Copy out each line of the entries where the word "link" is present.

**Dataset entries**
______

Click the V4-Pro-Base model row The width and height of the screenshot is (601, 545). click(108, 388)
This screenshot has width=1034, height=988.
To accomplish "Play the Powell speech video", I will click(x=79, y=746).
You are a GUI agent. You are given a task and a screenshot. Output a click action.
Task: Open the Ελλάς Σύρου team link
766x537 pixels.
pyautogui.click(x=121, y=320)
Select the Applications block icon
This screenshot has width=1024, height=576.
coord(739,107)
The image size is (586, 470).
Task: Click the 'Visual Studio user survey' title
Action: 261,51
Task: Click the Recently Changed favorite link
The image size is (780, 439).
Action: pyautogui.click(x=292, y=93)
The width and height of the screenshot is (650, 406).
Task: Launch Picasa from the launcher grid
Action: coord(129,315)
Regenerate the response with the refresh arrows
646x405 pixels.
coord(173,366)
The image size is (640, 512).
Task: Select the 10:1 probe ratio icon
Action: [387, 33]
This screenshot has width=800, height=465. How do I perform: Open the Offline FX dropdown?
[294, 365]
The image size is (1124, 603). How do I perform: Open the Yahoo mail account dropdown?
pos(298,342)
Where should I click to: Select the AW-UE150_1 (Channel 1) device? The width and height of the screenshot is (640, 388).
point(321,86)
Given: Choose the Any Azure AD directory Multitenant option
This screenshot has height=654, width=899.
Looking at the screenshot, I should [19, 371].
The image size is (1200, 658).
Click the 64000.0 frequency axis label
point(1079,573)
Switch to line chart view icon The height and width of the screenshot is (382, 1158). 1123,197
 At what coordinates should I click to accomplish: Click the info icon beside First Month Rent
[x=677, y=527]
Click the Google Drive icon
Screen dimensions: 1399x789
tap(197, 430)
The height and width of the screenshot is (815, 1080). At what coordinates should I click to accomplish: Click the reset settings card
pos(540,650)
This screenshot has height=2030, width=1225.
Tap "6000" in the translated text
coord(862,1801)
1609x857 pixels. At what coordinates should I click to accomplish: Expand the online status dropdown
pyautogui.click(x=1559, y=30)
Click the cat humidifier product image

______

**RESPONSE BOX**
Task: Open the Ελλάς Σύρου team link
Task: Click the Recently Changed favorite link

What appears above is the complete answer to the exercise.